MADRE, An International Women's Human Rights Org.

MADRE's mission is to advance women's human rights by meeting urgent needs in communities and building lasting solutions to the crises women face. MADRE works towards a world in which all people enjoy the fullest range of individual and collective human rights; in which resources are shared equitably and sustainably; in which women participate effectively in all aspects of society; and in which people have a meaningful say in policies that affect their lives. MADRE's vision is enacted with an understanding of the inter-relationships between the various issues we address and by a commitment to working in partnership with women at the local, regional and international levels who ...
Jan 11, 2013

October Meeting Update

We recently received a message from Midwives for Peace telling us about their most recent meeting. We’d like to share this update with you now.

On October 23, 2012, we met to watch "Freedom for Birth", a film that highlights human rights violations related to childbirth, and calls for the radical reform of childbirth systems around the world. With MADRE’s support, we received permission from the producers of the film to add Arabic subtitles, so that all members of the group could watch and discuss the film, as it relates to our work as midwives.

The film tells the story of Agnes Gereb, a Hungarian midwife who was imprisoned for performing home births in her country. This is particularly relevant as we just received an update from Halla that the Palestinian Ministry of Health has decided to prohibit home births in the West Bank. This will of course influence Halla's ability to continue her work as a home birth midwife, and we pray to hear better news on this issue.
 
The rest of the meeting was spent writing about our personal experiences as members of Midwives for Peace for a chapter in a book being written about different midwifery models worldwide.

Our next meeting is scheduled for January 14, 2013. We look forward to sharing more updates with you after this meeting.

Dec 21, 2012

The Power of Agricultural Cooperatives

October 16 was World Food Day. This year’s focus was on agricultural cooperatives—powerful examples of active, life-changing community engagement.

Worldwide, women and girls are primarily responsible for feeding their families. Women are disproportionately, overwhelmingly impacted by the expanding global crisis of poverty. Climate change exacerbates food insecurity, causing droughts one year and floods the next, and forces people from their homes. These conditions all exacerbate poverty—and again, disproportionately impact women.

MADRE advocates for food sovereignty, meaning that every person has not only the right to food, but the right to choose what food we eat and an understanding of where that food comes from and how it is produced.

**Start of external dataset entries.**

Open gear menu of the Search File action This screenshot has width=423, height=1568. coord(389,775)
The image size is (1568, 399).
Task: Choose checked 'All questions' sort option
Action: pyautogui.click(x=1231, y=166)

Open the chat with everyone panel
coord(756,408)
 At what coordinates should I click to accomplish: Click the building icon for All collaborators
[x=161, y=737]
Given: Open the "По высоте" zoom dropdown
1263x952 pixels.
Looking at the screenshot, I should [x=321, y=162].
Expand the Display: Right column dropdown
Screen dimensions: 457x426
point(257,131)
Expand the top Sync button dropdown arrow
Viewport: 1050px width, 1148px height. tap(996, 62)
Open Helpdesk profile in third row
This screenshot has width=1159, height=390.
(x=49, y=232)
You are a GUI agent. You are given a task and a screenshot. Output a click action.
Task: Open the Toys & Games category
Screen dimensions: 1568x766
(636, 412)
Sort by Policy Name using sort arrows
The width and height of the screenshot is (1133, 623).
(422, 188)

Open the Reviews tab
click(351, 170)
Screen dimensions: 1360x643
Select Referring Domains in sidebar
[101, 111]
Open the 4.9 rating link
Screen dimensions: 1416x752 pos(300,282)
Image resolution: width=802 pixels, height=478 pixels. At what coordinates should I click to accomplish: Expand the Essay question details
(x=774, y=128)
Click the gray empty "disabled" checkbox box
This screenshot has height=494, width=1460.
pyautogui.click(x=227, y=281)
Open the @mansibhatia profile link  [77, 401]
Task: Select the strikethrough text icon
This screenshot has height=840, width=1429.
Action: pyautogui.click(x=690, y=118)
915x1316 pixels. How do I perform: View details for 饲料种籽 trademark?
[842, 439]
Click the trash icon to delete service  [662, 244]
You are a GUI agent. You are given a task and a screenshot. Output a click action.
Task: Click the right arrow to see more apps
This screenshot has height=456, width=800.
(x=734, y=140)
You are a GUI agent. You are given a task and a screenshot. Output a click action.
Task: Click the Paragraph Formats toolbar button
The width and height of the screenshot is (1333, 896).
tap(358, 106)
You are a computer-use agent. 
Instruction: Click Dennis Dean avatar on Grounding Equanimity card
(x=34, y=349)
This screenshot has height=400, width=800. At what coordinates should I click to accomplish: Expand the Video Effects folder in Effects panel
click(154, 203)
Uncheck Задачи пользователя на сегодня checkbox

Women Farmers Unite, our partners in Sudan whose work to promote food sovereignty allows them to feed their families and support one another through the many challenges they face, are an inspiring example of the power of agricultural cooperatives. By embracing sustainable farming practices, women and their families have the opportunity to support themselves for generations.

Unlike emergency food aid, Women Farmers Unite gives women the tools, resources and technical assistance they need to sustain their families for the long haul. With our Sudanese partner organization Zenab for Women in Development, we provide women farmers with organic seeds and supplies, including plows and a tractor. A special focus on young women helps ensure their generation continues to provide a local, sustainable food supply.

Women gain the resources they need to grow and produce food, alleviating hunger, improving health and nutrition, and fueling local economies. By working together to grow crops, participants build a network of women farmers who share resources and boost their economic status. Elder women transmit skills and lessons to younger women. Many participants are using their increased incomes to pay for their daughters’ educations, breaking the cycle of poverty and increasing the chances for further political, economic and social empowerment.

Dec 18, 2012

Colombia's Children of War Speak Out

While MADRE staff was in Colombia visiting with our sister organization Taller de Vida, we spent time at the center in Usme, talking to children about their experiences with war and their healing through art. Today, we’d like to share some of their thoughts with you:

“We left our home because of the conflict,” says Linda, a thin 16-year-old with a long braid. “But the war has followed us here. The armed groups patrol the neighborhoods and take children to fight. We are careful. It’s especially bad for the girls.”

“For me, this place isn’t a building,” Jessica, 14, a serious girl with sparkling eyes, says of Taller de Vida’s Usme center. “It’s a home.”

“Yes,” says 15-year-old Daniel, “this is where can talk about the threats we face from armed groups and drug traffickers and help each other to do something about them.”

Maria, 14, jumps in “When I am here, I can be happy because this is where we care for our dreams. I want to be an artist when I grow up and paint pictures of peace for children.”

With you support, we are able to provide former child soldiers and children uprooted by war with trauma counseling, art therapy and recreational activities. Thank you for supporting this critical work!